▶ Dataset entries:
────────────────────────────────────────
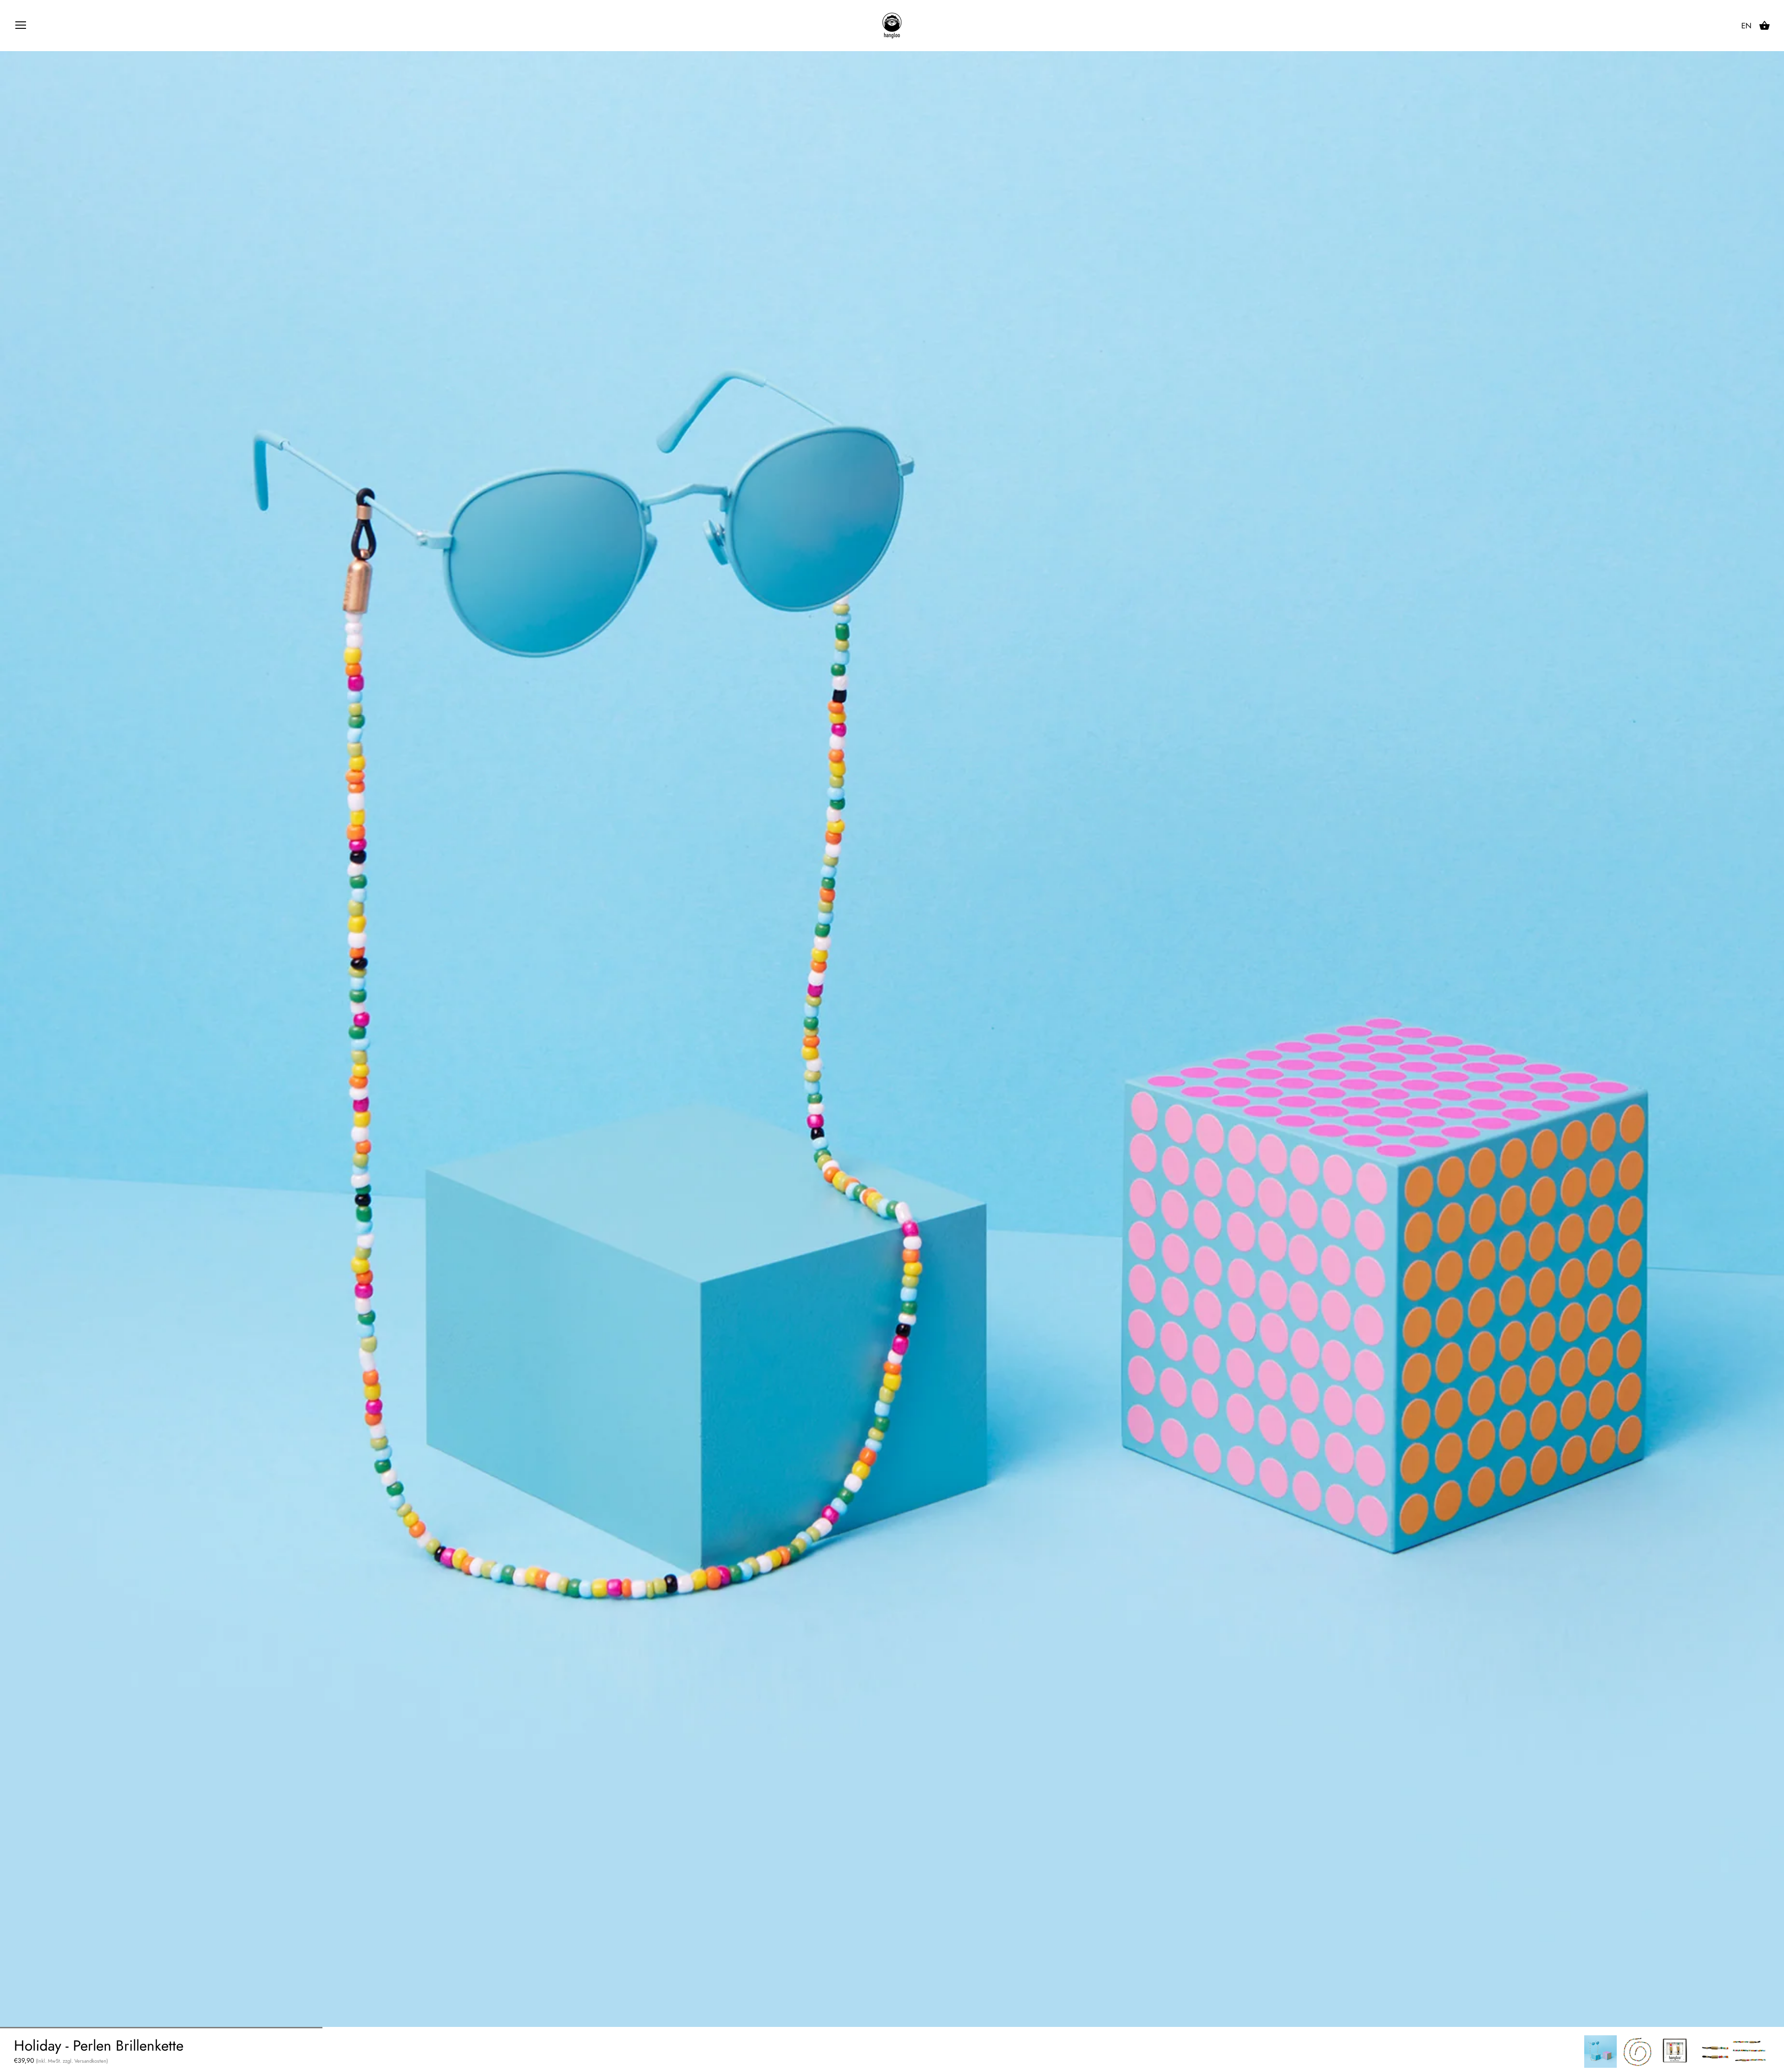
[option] (1600, 2051)
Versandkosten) (91, 2061)
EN (1746, 26)
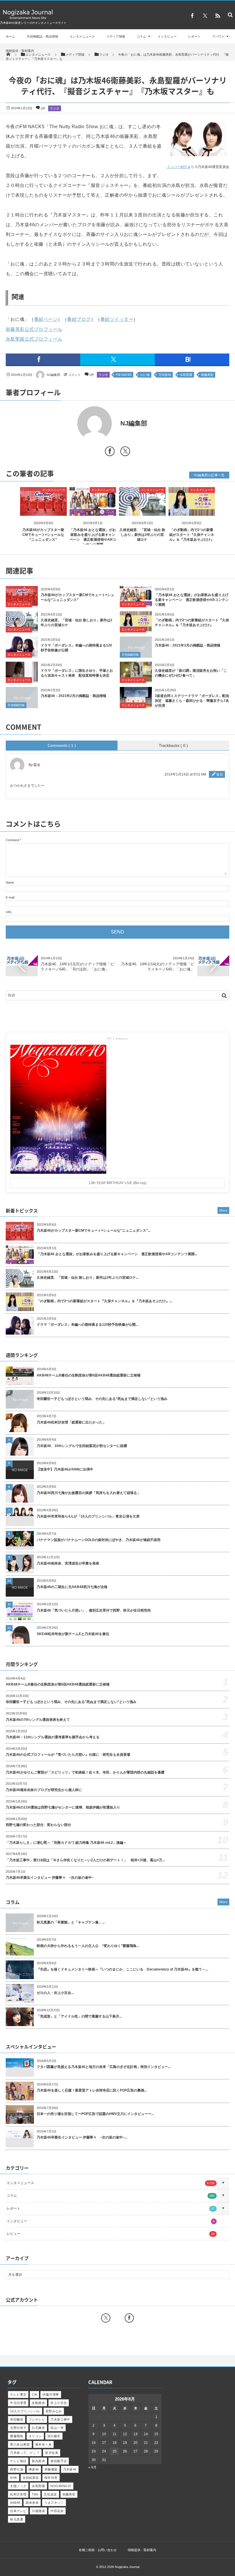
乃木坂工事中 (60, 2419)
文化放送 (50, 2494)
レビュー (111, 2234)
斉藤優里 (51, 2469)
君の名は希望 (20, 2444)
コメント (74, 374)
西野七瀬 (16, 2469)
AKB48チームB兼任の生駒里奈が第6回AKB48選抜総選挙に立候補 (88, 1375)
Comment (12, 840)
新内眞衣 (38, 2461)
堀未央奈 (32, 2502)
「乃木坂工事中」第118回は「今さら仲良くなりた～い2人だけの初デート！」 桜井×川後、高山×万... (85, 1860)
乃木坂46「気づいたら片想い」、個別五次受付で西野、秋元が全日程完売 (94, 1610)
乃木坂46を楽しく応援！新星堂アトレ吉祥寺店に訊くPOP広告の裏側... (92, 2090)
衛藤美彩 (207, 374)
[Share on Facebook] (192, 16)
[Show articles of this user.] (61, 423)
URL (9, 912)
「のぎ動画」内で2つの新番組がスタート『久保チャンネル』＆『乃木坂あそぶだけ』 (191, 535)
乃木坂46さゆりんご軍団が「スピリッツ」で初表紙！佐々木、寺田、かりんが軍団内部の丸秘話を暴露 (85, 1772)
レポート (194, 36)
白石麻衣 (38, 2427)
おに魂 (145, 374)
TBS (35, 2494)
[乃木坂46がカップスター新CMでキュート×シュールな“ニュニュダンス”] (43, 511)
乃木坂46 (164, 374)
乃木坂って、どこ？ (25, 2452)
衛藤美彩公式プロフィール (34, 329)
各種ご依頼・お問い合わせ (98, 2550)
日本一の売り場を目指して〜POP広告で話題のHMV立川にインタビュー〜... (95, 2114)
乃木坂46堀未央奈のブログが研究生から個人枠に (44, 1790)
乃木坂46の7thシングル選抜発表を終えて (38, 1720)
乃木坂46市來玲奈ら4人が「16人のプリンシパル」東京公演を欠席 (88, 1516)
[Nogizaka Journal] (28, 19)
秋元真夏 (16, 2519)
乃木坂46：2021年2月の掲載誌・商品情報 (73, 696)
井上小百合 (58, 2403)
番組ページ (46, 319)
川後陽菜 (38, 2511)
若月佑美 (51, 2452)
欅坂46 (34, 2469)
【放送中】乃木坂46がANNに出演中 (65, 1469)
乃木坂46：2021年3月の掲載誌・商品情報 (187, 645)
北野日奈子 (18, 2427)
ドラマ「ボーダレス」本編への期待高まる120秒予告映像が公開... (87, 1325)
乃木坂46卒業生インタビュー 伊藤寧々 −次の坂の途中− (50, 1878)
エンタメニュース (82, 36)
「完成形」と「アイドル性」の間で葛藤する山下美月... (79, 2016)
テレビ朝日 (18, 2461)
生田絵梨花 (31, 2477)
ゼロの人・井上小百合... (55, 1993)
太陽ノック (18, 2486)
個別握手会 (58, 2461)
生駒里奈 (38, 2403)
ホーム (10, 36)
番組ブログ (79, 319)
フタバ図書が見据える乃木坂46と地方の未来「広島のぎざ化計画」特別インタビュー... (104, 2067)
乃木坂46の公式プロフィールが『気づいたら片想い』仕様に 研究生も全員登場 (68, 1755)
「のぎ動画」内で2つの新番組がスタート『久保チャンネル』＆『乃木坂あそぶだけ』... (104, 1301)
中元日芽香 (18, 2403)
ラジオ (54, 108)
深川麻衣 (53, 2436)
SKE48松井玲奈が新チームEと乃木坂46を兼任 (73, 1634)
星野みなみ (54, 2411)
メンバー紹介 (177, 167)
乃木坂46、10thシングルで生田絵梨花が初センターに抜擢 (82, 1446)
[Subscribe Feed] (217, 16)
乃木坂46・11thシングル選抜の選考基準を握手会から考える (52, 1737)
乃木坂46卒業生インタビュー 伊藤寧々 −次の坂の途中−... (82, 2137)
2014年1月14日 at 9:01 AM (185, 774)
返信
────────────────────────────────────────
▶ WHAT IS EXPECTED: When you reproduce the entries above, keep every word exact and leave the images out.

▶ FINISHED TASK:
[option] (1600, 2051)
Versandkosten) (91, 2061)
EN (1746, 26)
乃木坂工事中 (60, 2419)
文化放送 (50, 2494)
レビュー (111, 2234)
斉藤優里 (51, 2469)
君の名は希望 (20, 2444)
コメント (74, 374)
西野七瀬 (16, 2469)
AKB48チームB兼任の生駒里奈が第6回AKB48選抜総選挙に立候補 (88, 1375)
Comment (12, 840)
新内眞衣 (38, 2461)
堀未央奈 (32, 2502)
「乃木坂工事中」第118回は「今さら仲良くなりた～い2人だけの初デート！」 桜井×川後、高山×万... (85, 1860)
乃木坂46「気づいたら片想い」、個別五次受付で西野、秋元が全日程完売 (94, 1610)
乃木坂46を楽しく応援！新星堂アトレ吉祥寺店に訊くPOP広告の裏側... (92, 2090)
衛藤美彩 (207, 374)
[Share on Facebook] (192, 16)
[Show articles of this user.] (61, 423)
URL (9, 912)
「のぎ動画」内で2つの新番組がスタート『久保チャンネル』＆『乃木坂あそぶだけ』 (191, 535)
乃木坂46さゆりんご軍団が「スピリッツ」で初表紙！佐々木、寺田、かりんが軍団内部の丸秘話を暴露 (85, 1772)
レポート (194, 36)
白石麻衣 (38, 2427)
おに魂 (145, 374)
TBS (35, 2494)
[乃木坂46がカップスター新CMでキュート×シュールな“ニュニュダンス”] (43, 511)
乃木坂46 (164, 374)
乃木坂って、どこ？ (25, 2452)
衛藤美彩公式プロフィール (34, 329)
各種ご依頼・お問い合わせ (98, 2550)
日本一の売り場を目指して〜POP広告で話題のHMV立川にインタビュー〜... (95, 2114)
乃木坂46堀未央奈のブログが研究生から個人枠に (44, 1790)
乃木坂46の7thシングル選抜発表を終えて (38, 1720)
乃木坂46市來玲奈ら4人が「16人のプリンシパル」東京公演を欠席 (88, 1516)
[Nogizaka Journal] (28, 19)
秋元真夏 (16, 2519)
乃木坂46：2021年2月の掲載誌・商品情報 (73, 696)
井上小百合 (58, 2403)
番組ページ (46, 319)
川後陽菜 (38, 2511)
若月佑美 (51, 2452)
欅坂46 (34, 2469)
【放送中】乃木坂46がANNに出演中 (65, 1469)
乃木坂46：2021年3月の掲載誌・商品情報 (187, 645)
北野日奈子 (18, 2427)
ドラマ「ボーダレス」本編への期待高まる120秒予告映像が公開... (87, 1325)
乃木坂46卒業生インタビュー 伊藤寧々 −次の坂の途中− (50, 1878)
エンタメニュース (82, 36)
「完成形」と「アイドル性」の間で葛藤する山下美月... (79, 2016)
テレビ朝日 (18, 2461)
生田絵梨花 (31, 2477)
ゼロの人・井上小百合... (55, 1993)
太陽ノック (18, 2486)
個別握手会 (58, 2461)
生駒里奈 (38, 2403)
ホーム (10, 36)
番組ブログ (79, 319)
フタバ図書が見据える乃木坂46と地方の未来「広島のぎざ化計画」特別インタビュー... (104, 2067)
乃木坂46の公式プロフィールが『気づいたら片想い』仕様に 研究生も全員登場 (68, 1755)
「のぎ動画」内で2つの新番組がスタート『久保チャンネル』＆『乃木坂あそぶだけ』... (104, 1301)
中元日芽香 (18, 2403)
ラジオ (54, 108)
深川麻衣 (53, 2436)
SKE48松井玲奈が新チームEと乃木坂46を兼任 (73, 1634)
星野みなみ (54, 2411)
メンバー紹介 (177, 167)
乃木坂46、10thシングルで生田絵梨花が初センターに抜擢 (82, 1446)
[Subscribe Feed] (217, 16)
乃木坂46・11thシングル選抜の選考基準を握手会から考える (52, 1737)
乃木坂46卒業生インタビュー 伊藤寧々 −次の坂の途中−... (82, 2137)
2014年1月14日 at 9:01 AM (185, 774)
返信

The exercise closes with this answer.